The methodology of this study, which included a matched comparison group, enabled better control for the two main confounders in the causal pathway of preHTN, namely age and sex, and in IR sexual dimorphism (
34). The exclusion of individuals with a history of T2DM or abnormal glucose levels made the association between METS-IR and preHTN more independent. However, the cross-sectional design of this study was unable to determine causation, and we used the METS-IR score solely to assess insulin resistance without comparing it to the HEC (the gold standard method).

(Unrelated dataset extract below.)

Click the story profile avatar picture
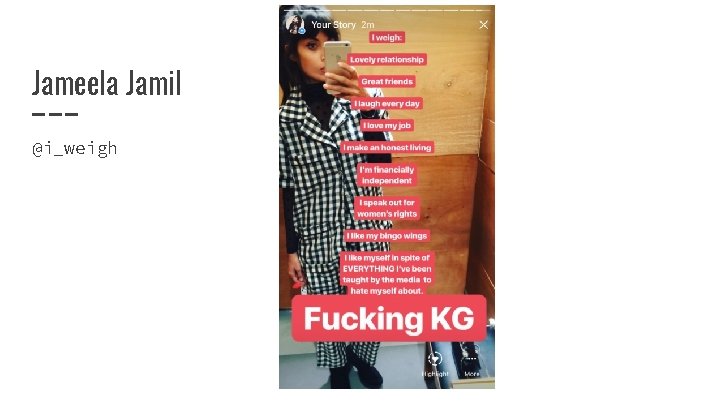The width and height of the screenshot is (720, 405). pos(295,24)
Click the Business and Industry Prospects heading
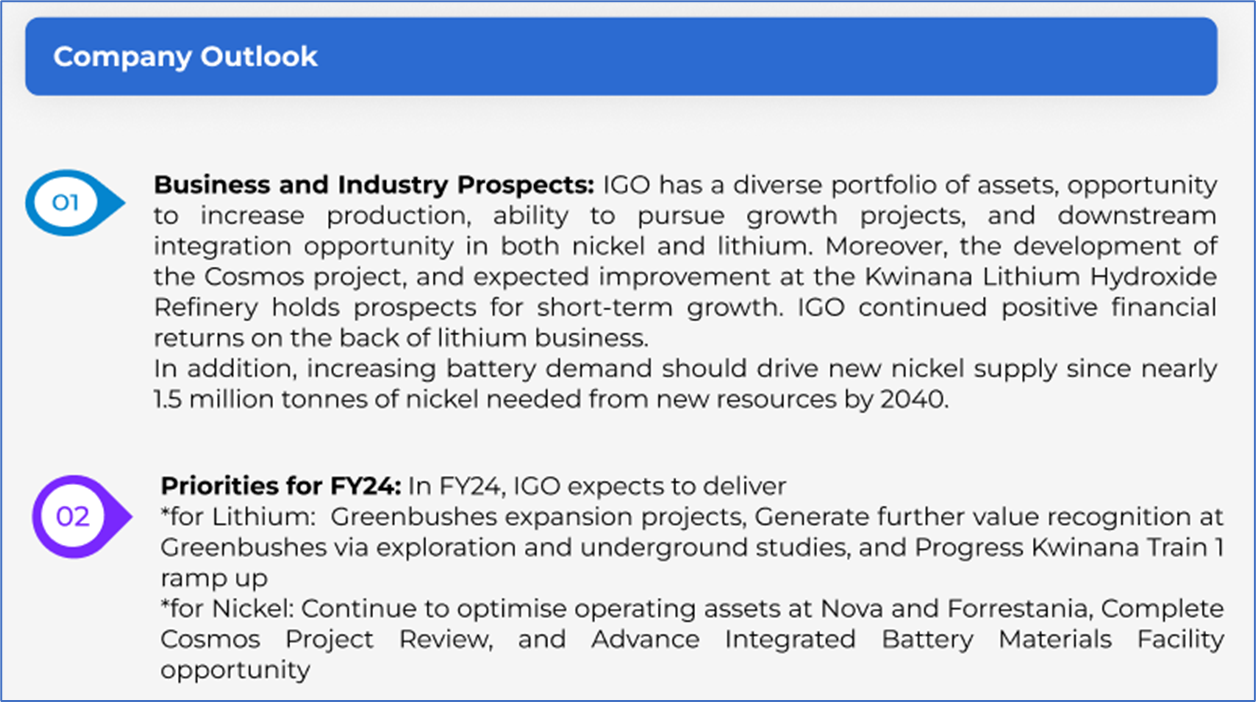The height and width of the screenshot is (702, 1256). pos(374,185)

Additionally, some important confounding factors associated with elevated blood pressure were not evaluated in this study. For example, with the epidemiological transition in Iraq, sedentary lifestyles, and increasing smoking and alcohol prevalence have become essential risk factors for increased blood pressure (
35).
5.1. Conclusions
Metabolic score for insulin resistance is significantly associated with and an independent predictor of preHTN in euglycemic people. Due to its simplicity and reliability, it can be used as an indicator for preHTN screening and risk stratification, especially in PHC settings.